Clara curtsies and hurries, as swiftly as decency permits, down to the ‘tradesman's entrance'. This is the name bestowed upon it by Mrs. Harris, though it normally suffices with being, simply put, the kitchen door. The boy is standing there and rings the bell again just as Clara appears.

‘'Arris?' he asks, without any preliminary.

‘This is the Harris household,' replies Clara White, in her best housemaid's voice, though it is a voice with a strong hint of the Thames about it.

‘Package for 'Arris, darlin', says the boy, brandishing a large brown paper parcel retrieved from his satchel. He cannot be much more than twelve years old.

‘Don't darlin' me . . . give it here,' replies Clara, taking it from him. ‘Who should I say it's from?'

‘Babbingtons, there's a card inside.'

‘Well, thank you. You can leave it with me, then.'

‘No, thank
you . . .
darlin',' says the boy, grinning and running back up the steps before she can reply.
Clara toys with the idea of pursuing him, but thinks better of it, picturing her mistress's face if she were to see her boxing the boy's ears. Instead, she shuts the door and takes the parcel inside. The name of the shop is not unfamiliar, and by the weight and dimensions it is easy enough to guess that it is one of her master's regular deliveries of books.

She is about to take it upstairs, when she pauses upon the kitchen steps, looking at the string and wrapping.

She turns back, still holding the package, and opens the door to the scullery. Once inside, with the door ajar, she glances at the old washtub she put there earlier in the day; raising it up a little, she checks that her bottle of Balley's Quietener lies concealed beneath it.

Looking over her shoulder, she takes the parcel, and carefully unwraps the string.

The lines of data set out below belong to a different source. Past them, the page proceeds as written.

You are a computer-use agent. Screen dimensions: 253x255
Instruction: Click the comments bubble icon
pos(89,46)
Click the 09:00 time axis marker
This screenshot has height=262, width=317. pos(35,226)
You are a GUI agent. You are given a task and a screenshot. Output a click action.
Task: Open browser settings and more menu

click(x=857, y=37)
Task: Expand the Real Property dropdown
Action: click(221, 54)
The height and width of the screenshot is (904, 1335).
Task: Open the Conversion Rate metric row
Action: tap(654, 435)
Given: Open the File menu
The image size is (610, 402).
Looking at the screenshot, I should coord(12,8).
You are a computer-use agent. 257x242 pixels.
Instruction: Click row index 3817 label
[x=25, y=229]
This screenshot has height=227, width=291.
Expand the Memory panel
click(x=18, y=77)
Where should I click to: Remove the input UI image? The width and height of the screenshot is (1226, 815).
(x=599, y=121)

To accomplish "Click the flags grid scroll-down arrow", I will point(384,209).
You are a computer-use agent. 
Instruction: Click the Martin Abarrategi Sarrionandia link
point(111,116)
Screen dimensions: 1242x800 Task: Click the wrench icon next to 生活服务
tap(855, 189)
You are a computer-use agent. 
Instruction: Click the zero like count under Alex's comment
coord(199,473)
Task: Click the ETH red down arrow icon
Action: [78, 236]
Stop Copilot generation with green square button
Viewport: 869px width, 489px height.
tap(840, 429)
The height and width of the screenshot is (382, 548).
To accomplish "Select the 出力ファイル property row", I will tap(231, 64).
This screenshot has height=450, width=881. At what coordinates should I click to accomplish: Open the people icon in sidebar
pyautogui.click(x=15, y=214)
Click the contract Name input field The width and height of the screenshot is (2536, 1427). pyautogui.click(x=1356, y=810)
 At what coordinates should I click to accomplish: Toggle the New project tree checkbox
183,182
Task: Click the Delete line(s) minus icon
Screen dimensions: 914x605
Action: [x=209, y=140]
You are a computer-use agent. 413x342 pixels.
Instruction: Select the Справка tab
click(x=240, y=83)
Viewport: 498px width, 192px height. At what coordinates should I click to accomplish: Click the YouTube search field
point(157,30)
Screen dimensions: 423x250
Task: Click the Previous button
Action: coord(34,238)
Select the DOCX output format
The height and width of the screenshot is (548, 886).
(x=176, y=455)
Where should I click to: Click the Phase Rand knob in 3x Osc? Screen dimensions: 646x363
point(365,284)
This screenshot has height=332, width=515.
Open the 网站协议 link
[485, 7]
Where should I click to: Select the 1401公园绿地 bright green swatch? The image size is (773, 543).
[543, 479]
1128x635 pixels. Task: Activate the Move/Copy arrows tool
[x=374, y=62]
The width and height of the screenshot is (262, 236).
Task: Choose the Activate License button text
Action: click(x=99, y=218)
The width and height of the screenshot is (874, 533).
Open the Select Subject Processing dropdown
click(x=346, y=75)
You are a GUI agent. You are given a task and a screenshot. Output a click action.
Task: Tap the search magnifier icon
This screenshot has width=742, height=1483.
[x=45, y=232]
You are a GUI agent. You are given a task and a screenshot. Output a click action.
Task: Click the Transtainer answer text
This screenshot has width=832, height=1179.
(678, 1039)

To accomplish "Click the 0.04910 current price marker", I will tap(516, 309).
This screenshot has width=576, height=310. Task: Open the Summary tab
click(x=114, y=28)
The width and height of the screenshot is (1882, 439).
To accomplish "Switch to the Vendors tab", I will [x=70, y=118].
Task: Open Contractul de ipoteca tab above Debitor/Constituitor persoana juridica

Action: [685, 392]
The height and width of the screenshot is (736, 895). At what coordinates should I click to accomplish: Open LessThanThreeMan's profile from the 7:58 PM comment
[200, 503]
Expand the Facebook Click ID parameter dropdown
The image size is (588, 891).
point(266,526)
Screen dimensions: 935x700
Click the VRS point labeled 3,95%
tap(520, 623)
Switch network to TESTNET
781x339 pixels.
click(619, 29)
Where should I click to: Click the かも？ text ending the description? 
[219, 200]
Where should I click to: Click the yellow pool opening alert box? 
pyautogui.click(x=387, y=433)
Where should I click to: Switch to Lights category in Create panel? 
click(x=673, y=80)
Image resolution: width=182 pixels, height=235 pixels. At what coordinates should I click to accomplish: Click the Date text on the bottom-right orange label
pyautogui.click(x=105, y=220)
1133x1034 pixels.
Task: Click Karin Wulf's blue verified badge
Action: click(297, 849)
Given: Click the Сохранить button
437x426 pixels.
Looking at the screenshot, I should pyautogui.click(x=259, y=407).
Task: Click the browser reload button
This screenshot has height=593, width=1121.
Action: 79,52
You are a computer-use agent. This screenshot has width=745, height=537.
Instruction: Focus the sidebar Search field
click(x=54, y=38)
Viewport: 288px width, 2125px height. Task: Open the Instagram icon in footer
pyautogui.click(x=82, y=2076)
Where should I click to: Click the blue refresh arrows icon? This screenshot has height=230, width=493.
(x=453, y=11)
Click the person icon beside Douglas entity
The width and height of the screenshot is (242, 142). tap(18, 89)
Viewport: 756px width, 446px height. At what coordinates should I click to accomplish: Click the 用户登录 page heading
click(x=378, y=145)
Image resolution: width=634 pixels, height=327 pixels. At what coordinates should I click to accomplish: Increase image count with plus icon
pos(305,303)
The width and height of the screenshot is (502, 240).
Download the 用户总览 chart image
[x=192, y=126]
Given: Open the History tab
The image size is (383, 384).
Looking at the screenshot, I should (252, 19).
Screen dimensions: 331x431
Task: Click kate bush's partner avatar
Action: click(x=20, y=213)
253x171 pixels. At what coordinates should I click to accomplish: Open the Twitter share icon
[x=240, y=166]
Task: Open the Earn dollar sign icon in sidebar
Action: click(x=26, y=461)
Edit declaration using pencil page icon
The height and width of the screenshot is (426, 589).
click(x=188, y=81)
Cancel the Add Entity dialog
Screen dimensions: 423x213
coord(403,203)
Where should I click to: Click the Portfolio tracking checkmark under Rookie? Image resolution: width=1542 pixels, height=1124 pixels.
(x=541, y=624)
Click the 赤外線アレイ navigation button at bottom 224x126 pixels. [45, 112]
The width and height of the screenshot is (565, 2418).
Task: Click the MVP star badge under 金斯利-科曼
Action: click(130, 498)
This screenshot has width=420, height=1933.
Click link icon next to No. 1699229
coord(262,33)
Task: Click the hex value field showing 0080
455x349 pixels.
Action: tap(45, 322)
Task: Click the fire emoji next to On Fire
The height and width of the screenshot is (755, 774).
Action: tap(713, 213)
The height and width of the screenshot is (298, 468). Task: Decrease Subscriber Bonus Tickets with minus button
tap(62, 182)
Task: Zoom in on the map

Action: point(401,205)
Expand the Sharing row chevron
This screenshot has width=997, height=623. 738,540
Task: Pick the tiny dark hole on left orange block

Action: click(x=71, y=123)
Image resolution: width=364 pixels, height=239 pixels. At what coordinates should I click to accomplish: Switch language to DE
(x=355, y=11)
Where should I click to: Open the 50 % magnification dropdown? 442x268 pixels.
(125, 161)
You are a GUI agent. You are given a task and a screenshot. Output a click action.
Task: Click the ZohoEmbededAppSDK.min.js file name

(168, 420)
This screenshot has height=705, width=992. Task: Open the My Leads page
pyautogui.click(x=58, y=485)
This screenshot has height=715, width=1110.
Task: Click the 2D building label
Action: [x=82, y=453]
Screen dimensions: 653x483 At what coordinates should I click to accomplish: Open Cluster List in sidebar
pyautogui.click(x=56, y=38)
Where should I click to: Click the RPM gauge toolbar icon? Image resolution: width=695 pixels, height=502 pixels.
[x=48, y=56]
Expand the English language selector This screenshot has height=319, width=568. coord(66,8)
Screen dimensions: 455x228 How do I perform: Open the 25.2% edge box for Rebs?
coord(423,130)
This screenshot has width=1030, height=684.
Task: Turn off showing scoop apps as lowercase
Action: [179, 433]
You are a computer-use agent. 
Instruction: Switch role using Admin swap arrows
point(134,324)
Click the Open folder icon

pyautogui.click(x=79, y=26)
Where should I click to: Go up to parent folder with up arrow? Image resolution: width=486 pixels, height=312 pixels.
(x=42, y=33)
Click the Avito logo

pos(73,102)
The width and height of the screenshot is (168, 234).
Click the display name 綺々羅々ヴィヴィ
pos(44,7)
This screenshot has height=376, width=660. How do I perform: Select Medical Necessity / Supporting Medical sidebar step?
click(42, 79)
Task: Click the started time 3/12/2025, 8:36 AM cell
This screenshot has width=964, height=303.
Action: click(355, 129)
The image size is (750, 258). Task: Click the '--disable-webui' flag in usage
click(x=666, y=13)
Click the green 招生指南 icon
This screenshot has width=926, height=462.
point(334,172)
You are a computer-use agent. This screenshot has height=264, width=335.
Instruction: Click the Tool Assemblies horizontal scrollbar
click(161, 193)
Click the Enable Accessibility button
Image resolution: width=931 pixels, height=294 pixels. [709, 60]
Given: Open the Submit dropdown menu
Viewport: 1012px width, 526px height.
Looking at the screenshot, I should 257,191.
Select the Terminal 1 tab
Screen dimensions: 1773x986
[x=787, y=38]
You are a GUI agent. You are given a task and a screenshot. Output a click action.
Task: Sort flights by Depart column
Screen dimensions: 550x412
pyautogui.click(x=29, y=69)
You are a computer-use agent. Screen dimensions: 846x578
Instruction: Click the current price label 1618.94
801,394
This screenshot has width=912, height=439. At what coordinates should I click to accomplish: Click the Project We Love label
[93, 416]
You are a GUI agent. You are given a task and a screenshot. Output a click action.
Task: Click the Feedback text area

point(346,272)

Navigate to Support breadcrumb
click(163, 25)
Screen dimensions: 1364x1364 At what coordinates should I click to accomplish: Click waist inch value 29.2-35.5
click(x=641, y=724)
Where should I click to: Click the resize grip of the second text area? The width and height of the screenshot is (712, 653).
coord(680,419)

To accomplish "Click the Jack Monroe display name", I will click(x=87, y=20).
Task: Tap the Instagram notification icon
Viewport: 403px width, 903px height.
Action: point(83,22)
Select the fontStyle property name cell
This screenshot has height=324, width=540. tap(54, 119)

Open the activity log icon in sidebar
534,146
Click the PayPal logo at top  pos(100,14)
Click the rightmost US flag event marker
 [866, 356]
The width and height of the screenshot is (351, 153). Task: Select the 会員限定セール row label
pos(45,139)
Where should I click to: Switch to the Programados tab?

‘Oh dear, no. No, this is not the thing at all.'

‘Sir?'

Dr. Arthur Harris, Clara's employer, sits at his desk with the parcel unwrapped, reading the spines of the half-dozen items supplied. He is a comfortable cherubic-faced man; indeed, his wife has often been heard to remark that if it was not for the whisps of grey hair atop his head, it would be hard to judge whether he was six or sixty. In truth, however, he falls into the latter category; and yet, as he examines his new acquisitions, the look of sheer disappointment present upon his face is one perhaps more commonly associated with more junior members of society.